No violations observed at the time of the inspection.

Floors in the hall and bar area have been replaced.

Facility is using ice wands to cool soups and sauces.

Remember to keep all food containers a minimum of 6" off the floor at all times.

Run dishwasher at least 3 times and verify rinse temperature is reaching 180*F prior to running dishes through.

Shell eggs must be stored below ready to eat food items.

Observe Workplace plan posted, sanitizer spray bottles throughout facility, tables 6' apart, and employees wearing masks.

Employees are conducting self wellness checks.
07/09/2020: Routine Inspection
Violations:Major - 0
 Minor - 0
Inspection Memo:

All cold holdings were in compliance.

Be sure to use cooling paddles in big sauce batches when they are cooling at room temperatures.

A green placard was posted at the time of inspection.
01/15/2020: Routine Inspection
Violations:Major - 0
 Minor - 7

Counter fryer unit must be located under a hood. Move.
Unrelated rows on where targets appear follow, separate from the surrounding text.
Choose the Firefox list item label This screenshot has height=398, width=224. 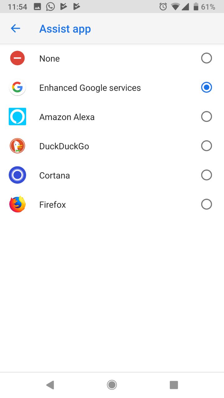click(x=53, y=205)
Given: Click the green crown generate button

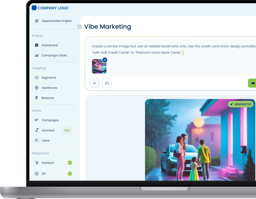Looking at the screenshot, I should (252, 83).
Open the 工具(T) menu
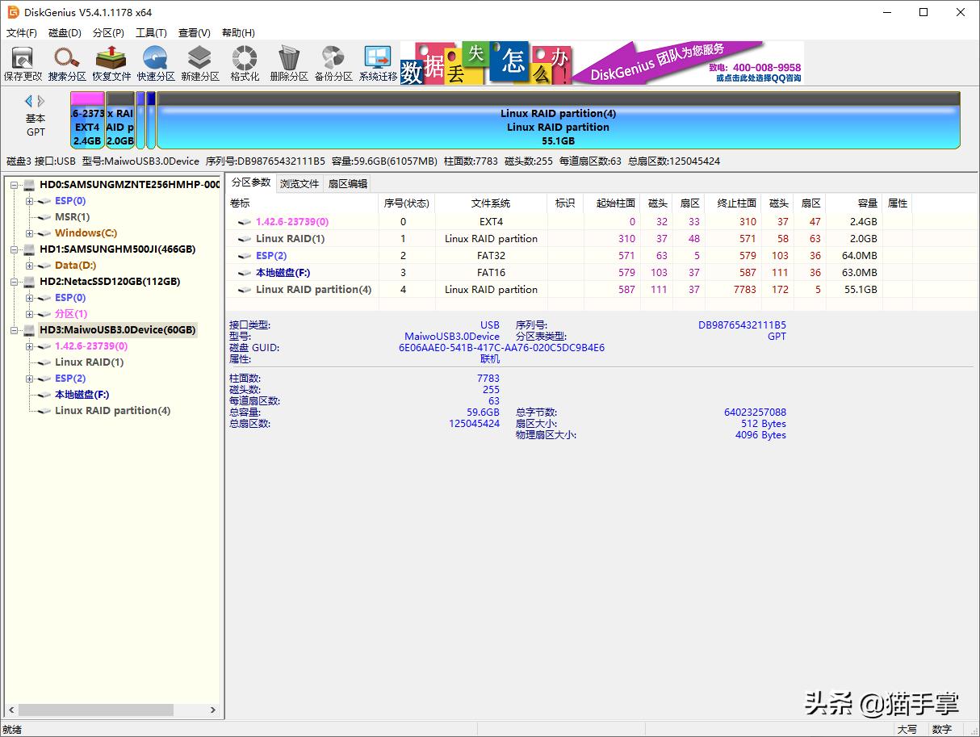This screenshot has width=980, height=737. click(x=151, y=33)
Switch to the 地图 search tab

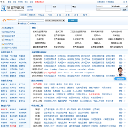click(68, 15)
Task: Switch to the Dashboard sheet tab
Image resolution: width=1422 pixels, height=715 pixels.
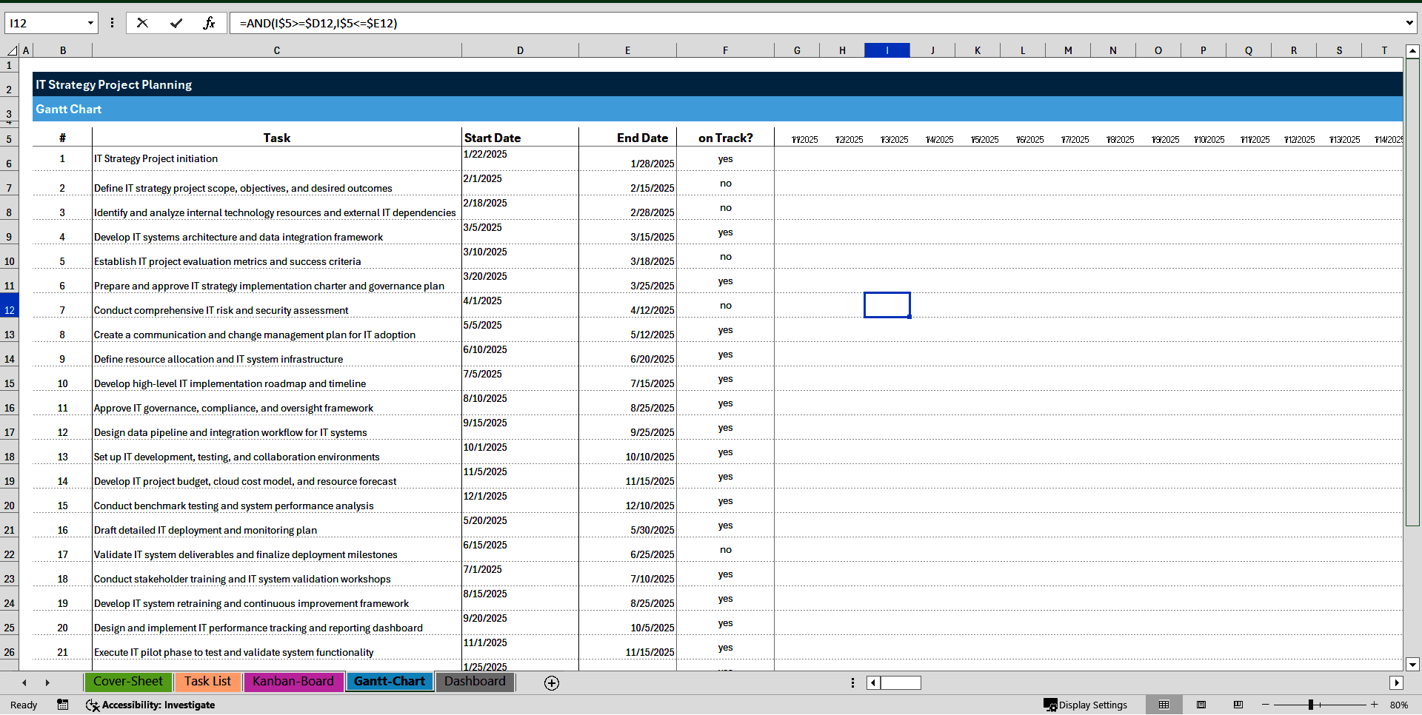Action: 475,682
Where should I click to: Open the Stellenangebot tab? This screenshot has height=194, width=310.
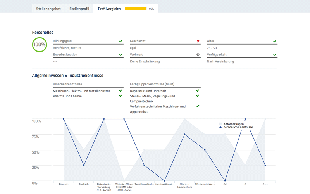[x=48, y=9]
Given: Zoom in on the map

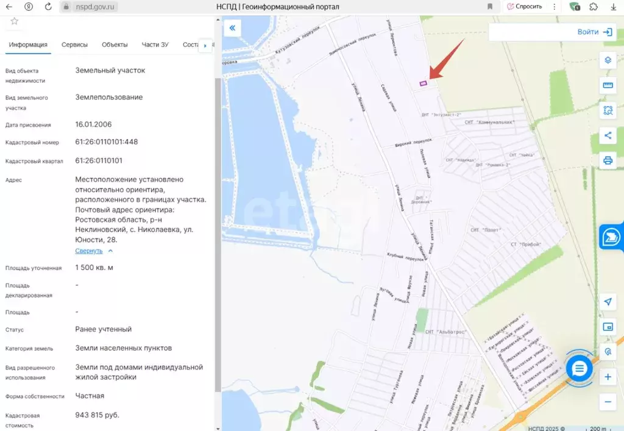Looking at the screenshot, I should pyautogui.click(x=608, y=377).
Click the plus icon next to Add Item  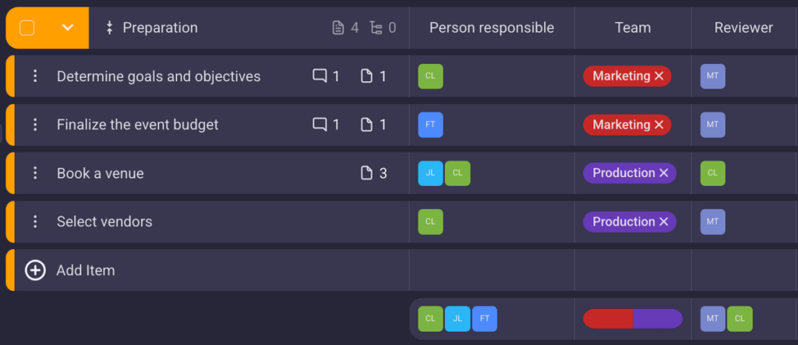tap(35, 270)
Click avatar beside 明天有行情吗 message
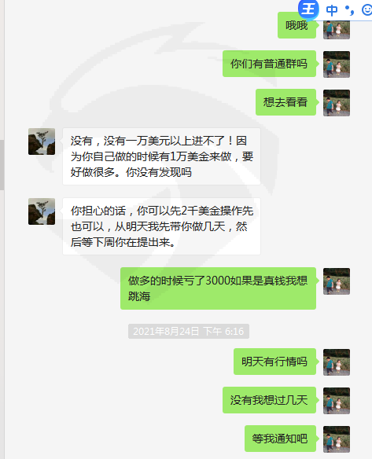 click(x=337, y=362)
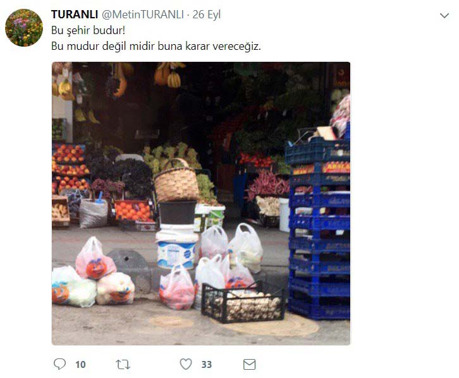459x378 pixels.
Task: Click the @MetinTURANLI handle
Action: coord(142,15)
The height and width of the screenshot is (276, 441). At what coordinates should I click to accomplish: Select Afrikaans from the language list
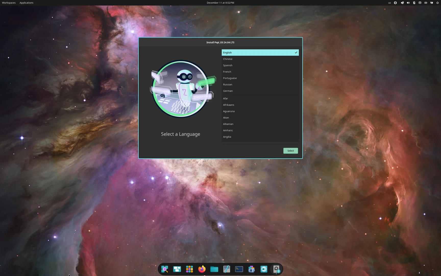260,105
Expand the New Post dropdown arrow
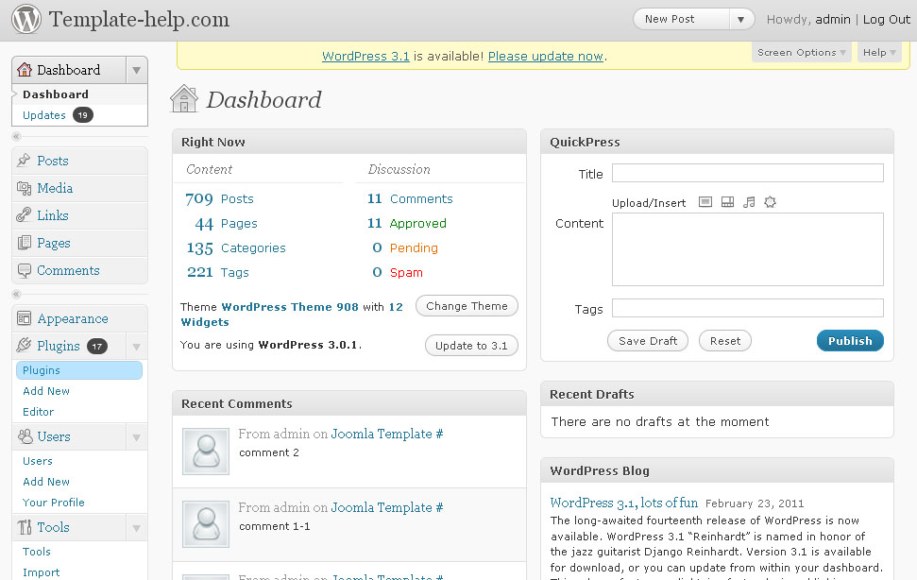 pos(741,20)

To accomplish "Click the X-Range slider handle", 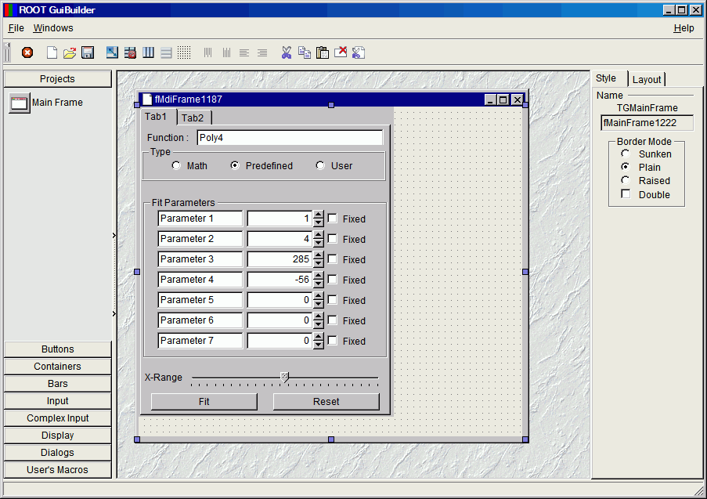I will (x=285, y=377).
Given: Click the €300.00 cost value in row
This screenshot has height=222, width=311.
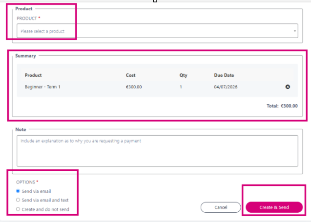Looking at the screenshot, I should (x=134, y=87).
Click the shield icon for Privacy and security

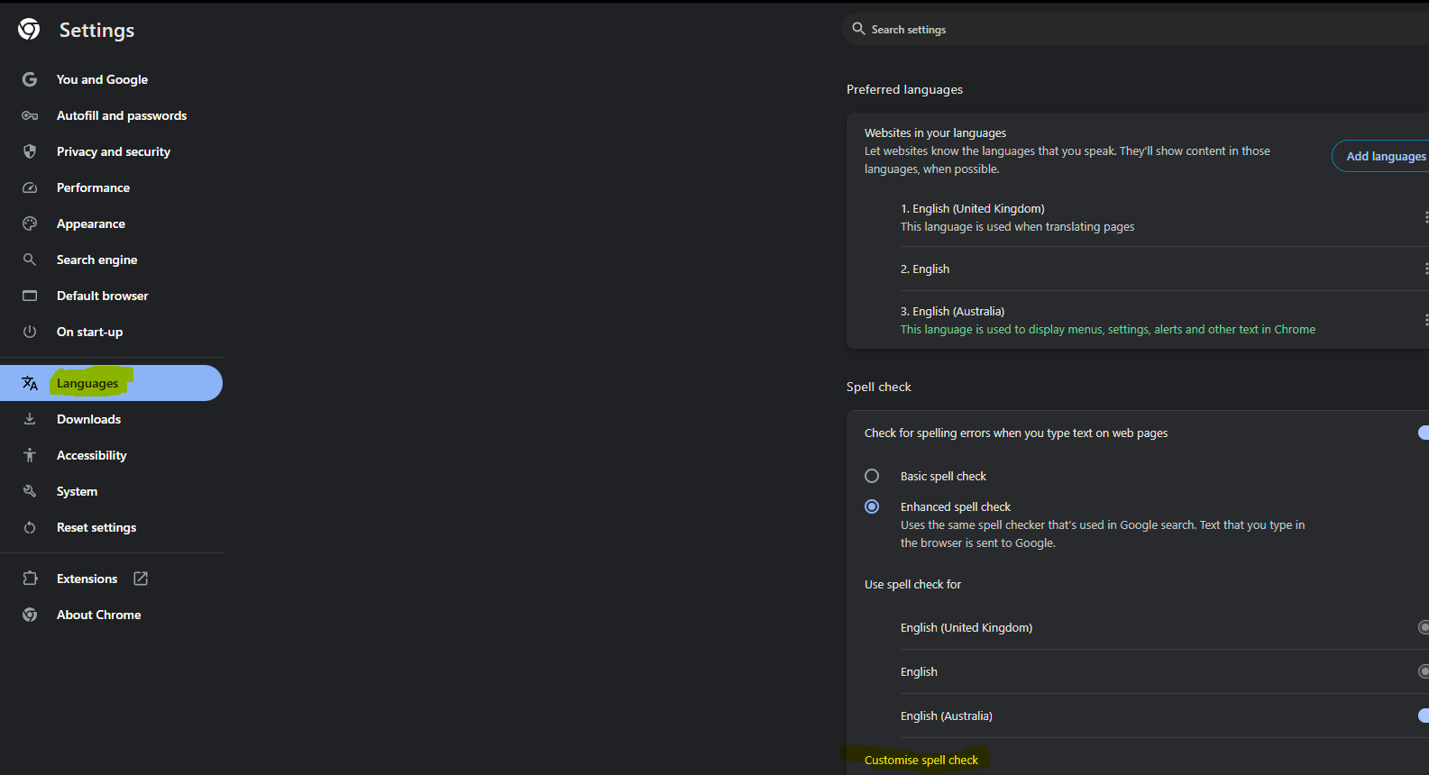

1) Observed numerous uncovered food containers, both in refrigeration units and dry foods. Be sure all foods are covered.
2) Observed numerous food containers without dates. Any foods not used within 24 hours of preparation must be dated.
3) Observed facility reusing containers meant for single use only, like butter and mozzarella cheese. Only reuse food grade containers designed to be reused.

1) Replace external rinse cycle thermometer on the dishwasher. This is a repeat violation.
2) Clean microwave and refrigeration units of old food crumbs and splatter.
3) Clean soda gun holsters, nozzles, and face plates.

Provide drainage line for right hand side soda gun holster.

1) Sheet vinyl in the bar, hall leading from the dining room into the kitchen, and liquor closet off the bar is pealing and missing, rendering it no longer smooth and easily cleanable. Flooring must be replaced. Contact this office to go over approved flooring options.
Note: this is a repeat violation. If violation is not corrected by next routine inspection, a yellow placard may be issued until compliance is achieved.
2) Thoroughly clean ceiling and piping along ceiling of grease buildup on the left of the hood.

Observed numerous refrigeration units without thermometers. Provide.

High temperature dishwasher final rinse temperature only reaching 110*F. Manually sanitize dishes and utensils until high temperature dishwasher reaches 180*F or above. Provide a receipt from Ecolab showing proper repair to this office prior to using dishwasher again. External thermometer is not accurate and needs to be replaced.
Note: be sure sanitizer buckets are prepared prior to preparing foods.